MI5 said they knew all about Norwood but didn’t want to tip off Moscow. Others suspect MI5 wanted to sidestep questions about why the Soviet sympathizer wasn’t properly vetted and carried on leaking atomic secrets for decades. The real story is much more dramatic.
Vasili Mitrokhin & the Grandmother of All Spies
With her gray hair tamed by clips and penchant for sensible, buttoned-up blouses, Melita Norwood was an unlikely Cold War warrior yet her father, a revolutionary socialist, fled Tsarist Russia for Britain and brought his politics with him. Norwood, born in England in 1912, became an unapologetic communist. She lived much of her life in the same semi-detached house in southeast London that she’d bought in the 1930s when she was hired as a secretary for the British Non‑Ferrous Metals Research Association. The group worked on the Tube Alloys nuclear weapons research project with its US allies, a top-secret operation that eventually became part of the Manhattan Project.

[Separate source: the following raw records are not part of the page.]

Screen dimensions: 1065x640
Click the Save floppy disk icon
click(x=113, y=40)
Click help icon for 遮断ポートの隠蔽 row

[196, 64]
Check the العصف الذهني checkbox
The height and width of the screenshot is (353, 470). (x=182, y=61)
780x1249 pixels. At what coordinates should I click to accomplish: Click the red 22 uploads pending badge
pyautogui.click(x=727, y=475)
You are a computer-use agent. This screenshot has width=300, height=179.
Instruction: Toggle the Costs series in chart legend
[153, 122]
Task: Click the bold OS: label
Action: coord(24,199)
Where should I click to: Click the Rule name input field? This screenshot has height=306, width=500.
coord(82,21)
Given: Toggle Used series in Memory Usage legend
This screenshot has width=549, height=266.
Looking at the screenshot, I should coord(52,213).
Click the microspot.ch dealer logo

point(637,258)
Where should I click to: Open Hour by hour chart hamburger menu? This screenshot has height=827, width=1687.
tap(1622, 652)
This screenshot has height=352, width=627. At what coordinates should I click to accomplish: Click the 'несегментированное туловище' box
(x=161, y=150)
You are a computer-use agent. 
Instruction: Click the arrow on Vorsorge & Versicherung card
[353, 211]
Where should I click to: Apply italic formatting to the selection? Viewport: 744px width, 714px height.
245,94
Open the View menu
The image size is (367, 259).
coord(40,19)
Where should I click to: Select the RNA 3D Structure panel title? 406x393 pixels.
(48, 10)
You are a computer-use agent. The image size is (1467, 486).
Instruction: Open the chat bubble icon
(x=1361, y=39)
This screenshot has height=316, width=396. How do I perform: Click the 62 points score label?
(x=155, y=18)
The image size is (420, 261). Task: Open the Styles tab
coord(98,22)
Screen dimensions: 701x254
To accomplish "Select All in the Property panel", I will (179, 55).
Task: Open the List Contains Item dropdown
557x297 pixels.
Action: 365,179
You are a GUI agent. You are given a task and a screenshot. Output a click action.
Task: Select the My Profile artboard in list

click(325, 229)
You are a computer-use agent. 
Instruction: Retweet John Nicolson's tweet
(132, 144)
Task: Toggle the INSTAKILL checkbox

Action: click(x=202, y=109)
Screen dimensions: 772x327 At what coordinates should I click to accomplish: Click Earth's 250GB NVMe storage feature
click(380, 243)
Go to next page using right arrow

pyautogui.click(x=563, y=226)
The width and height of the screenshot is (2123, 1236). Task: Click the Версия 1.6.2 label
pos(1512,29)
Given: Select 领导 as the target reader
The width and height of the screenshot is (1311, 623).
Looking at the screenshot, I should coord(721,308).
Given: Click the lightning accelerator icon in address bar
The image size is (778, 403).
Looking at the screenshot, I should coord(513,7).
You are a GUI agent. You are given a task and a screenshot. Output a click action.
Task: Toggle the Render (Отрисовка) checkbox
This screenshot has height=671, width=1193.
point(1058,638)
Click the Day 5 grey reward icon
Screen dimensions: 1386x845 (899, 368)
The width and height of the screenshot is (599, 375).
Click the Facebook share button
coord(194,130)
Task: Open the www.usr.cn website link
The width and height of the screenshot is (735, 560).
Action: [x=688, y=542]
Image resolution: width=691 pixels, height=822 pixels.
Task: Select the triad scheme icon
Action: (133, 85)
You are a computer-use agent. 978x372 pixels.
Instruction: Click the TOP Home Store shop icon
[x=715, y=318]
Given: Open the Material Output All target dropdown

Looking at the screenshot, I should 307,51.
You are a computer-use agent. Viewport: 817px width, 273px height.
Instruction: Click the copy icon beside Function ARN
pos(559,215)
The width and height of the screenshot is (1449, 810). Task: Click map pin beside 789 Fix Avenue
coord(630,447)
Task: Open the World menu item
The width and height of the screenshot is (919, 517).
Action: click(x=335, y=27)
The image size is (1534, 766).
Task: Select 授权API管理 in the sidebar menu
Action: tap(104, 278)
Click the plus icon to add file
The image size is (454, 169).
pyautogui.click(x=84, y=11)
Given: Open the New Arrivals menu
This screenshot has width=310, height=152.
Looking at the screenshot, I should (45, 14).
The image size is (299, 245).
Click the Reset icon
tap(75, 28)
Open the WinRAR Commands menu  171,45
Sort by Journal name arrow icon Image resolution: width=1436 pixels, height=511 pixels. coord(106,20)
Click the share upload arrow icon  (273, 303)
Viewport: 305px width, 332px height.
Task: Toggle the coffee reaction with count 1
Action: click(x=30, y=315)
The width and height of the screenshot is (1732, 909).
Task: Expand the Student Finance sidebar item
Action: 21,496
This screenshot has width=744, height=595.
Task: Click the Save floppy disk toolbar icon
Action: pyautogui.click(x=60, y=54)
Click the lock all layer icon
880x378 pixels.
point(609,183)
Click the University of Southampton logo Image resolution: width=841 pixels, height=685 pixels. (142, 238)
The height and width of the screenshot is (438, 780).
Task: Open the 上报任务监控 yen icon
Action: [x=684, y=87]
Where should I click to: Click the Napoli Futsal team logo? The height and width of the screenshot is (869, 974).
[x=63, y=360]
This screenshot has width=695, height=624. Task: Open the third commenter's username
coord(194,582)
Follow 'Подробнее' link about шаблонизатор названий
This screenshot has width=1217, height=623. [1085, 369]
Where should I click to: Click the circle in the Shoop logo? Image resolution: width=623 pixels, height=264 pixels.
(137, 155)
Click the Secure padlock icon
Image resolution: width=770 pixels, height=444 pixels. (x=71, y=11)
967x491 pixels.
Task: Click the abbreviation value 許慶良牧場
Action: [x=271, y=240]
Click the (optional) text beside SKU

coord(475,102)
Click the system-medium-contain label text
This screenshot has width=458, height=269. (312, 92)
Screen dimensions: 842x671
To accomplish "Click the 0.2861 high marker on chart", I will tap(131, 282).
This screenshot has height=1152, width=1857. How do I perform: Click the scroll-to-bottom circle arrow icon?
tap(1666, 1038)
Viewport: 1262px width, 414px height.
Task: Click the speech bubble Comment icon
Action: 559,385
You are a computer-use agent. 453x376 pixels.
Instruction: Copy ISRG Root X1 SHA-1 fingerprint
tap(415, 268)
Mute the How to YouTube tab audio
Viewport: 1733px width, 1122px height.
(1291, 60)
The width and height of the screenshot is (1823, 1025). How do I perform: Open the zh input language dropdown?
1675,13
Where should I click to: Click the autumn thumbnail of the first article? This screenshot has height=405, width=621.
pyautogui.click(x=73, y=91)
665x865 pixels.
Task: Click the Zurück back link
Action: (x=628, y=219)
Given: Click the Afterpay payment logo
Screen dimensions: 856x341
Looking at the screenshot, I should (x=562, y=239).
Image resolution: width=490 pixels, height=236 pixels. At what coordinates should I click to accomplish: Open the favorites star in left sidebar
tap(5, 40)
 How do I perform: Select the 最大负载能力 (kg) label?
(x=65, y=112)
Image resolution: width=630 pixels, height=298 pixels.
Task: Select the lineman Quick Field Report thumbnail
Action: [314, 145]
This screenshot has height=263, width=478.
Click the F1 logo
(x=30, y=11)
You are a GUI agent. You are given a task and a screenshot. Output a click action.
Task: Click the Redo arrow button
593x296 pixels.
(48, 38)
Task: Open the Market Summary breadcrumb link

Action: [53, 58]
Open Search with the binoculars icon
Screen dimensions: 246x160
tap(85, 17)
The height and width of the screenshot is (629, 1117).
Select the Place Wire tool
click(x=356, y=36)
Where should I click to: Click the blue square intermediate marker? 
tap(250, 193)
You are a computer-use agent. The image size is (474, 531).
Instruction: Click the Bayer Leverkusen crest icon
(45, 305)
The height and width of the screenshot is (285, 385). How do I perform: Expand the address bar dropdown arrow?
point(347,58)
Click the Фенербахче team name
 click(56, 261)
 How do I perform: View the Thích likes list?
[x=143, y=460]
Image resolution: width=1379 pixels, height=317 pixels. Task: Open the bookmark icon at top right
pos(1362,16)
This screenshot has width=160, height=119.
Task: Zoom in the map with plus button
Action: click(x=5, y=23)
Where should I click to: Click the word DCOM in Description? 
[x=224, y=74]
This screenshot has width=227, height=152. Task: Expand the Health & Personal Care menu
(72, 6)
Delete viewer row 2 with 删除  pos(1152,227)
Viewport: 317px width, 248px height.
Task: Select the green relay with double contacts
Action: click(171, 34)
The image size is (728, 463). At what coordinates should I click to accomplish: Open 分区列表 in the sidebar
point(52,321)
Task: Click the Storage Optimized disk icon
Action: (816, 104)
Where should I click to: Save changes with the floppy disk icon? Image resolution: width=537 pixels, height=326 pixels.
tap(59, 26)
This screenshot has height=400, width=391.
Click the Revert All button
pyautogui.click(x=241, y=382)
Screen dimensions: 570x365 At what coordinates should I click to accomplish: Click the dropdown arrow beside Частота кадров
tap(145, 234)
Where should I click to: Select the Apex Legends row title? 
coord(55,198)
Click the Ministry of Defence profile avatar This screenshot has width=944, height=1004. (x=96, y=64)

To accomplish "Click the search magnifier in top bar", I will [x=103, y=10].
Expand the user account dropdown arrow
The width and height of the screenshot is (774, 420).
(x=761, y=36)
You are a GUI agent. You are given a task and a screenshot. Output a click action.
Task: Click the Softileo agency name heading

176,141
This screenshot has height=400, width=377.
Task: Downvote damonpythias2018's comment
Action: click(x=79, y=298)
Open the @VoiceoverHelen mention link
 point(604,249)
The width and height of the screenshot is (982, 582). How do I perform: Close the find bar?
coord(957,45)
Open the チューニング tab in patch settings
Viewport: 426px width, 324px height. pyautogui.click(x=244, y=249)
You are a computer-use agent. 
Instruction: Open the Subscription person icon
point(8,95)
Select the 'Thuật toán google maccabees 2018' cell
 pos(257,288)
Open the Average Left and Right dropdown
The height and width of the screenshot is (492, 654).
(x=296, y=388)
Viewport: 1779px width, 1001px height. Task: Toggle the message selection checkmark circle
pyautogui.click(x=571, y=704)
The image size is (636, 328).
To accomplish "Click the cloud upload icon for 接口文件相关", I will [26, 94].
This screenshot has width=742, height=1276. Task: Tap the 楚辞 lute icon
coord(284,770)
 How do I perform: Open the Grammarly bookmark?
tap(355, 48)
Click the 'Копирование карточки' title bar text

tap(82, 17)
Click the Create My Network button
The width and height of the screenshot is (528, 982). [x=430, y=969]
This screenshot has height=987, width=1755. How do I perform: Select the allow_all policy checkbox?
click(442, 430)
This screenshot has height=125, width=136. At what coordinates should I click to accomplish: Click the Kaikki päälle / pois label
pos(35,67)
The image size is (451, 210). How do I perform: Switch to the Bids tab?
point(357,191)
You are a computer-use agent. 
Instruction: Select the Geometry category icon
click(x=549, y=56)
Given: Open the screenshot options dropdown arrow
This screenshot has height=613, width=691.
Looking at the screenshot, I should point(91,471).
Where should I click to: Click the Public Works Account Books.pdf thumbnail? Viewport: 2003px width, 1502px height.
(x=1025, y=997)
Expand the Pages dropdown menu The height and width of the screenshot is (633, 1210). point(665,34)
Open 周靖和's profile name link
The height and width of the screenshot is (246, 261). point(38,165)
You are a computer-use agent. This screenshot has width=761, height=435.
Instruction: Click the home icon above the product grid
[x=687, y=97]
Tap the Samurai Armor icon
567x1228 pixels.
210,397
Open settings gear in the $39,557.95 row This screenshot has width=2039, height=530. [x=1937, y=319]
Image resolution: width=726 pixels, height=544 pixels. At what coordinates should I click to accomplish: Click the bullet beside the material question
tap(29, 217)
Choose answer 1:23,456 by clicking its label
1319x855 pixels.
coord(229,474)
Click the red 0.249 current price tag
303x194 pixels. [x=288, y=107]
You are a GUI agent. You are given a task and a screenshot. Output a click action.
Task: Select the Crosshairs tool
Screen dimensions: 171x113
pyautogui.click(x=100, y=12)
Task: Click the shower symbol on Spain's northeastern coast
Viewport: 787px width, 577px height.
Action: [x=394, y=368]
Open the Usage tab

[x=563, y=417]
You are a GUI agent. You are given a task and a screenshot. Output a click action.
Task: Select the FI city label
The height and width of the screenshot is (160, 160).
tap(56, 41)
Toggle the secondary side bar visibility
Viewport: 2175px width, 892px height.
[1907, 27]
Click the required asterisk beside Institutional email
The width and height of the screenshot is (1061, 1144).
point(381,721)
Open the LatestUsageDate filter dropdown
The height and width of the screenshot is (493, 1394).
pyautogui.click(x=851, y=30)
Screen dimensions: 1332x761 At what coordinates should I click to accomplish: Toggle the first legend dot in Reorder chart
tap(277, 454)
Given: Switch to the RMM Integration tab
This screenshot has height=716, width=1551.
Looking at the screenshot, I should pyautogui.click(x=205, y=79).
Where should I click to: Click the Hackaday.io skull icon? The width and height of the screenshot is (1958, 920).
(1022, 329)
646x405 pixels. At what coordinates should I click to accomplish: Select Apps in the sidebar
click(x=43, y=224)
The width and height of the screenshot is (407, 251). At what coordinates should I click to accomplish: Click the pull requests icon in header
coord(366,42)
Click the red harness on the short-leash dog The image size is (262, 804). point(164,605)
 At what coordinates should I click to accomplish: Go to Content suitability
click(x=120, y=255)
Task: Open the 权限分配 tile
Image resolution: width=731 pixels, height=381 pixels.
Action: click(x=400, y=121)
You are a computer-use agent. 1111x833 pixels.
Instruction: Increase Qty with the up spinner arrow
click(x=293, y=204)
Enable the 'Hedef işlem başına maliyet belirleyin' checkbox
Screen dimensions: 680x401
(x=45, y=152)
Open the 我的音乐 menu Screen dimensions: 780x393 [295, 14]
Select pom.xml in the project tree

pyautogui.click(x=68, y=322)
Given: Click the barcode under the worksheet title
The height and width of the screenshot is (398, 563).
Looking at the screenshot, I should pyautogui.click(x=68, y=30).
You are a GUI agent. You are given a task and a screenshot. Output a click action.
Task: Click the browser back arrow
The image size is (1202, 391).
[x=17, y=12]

Cambridge historian Professor Christopher Andrew stumbled on Norwood’s deception while researching a book in the 1990s. He found Norwood’s name in KGB files given to Britain by former Soviet officer and defector Vasili Mitrokhin.
Norwood’s 1999 press conference, held on a quaint suburban street (Garden Avenue), finally revealed her startling truth - Norwood was Moscow’s longest-serving British operative and still is, quite possibly, the longest-serving undetected female spy in history if her Guinness Record still holds. She was operational from 1932-1972, stealing documents from her boss, photographing them with a KGB camera, and returning the intelligence to his safe unnoticed.
Astonishingly, her male-dominated work environment inadvertently allowed Melita to carry on. Who’d suspect a secretary, after all? Given the same circumstances, Norwood told journalists she’d do it all again.